• **Material to process**:
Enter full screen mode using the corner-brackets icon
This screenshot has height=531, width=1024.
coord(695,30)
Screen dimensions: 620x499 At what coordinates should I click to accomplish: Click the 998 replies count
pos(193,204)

---

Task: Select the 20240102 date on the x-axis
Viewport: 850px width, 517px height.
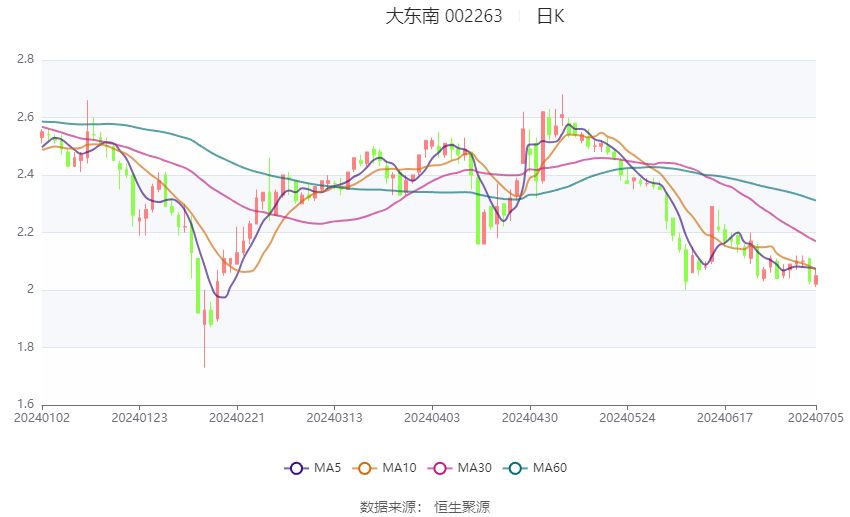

• **Task to carry out**: Return, word for word, the lines of the data above from the line with "Task: Select the 20240102 date on the x-axis" through the line with "Viewport: 850px width, 517px height.", inclusive.

• **Reply to the exercise**:
Task: Select the 20240102 date on the x-axis
Viewport: 850px width, 517px height.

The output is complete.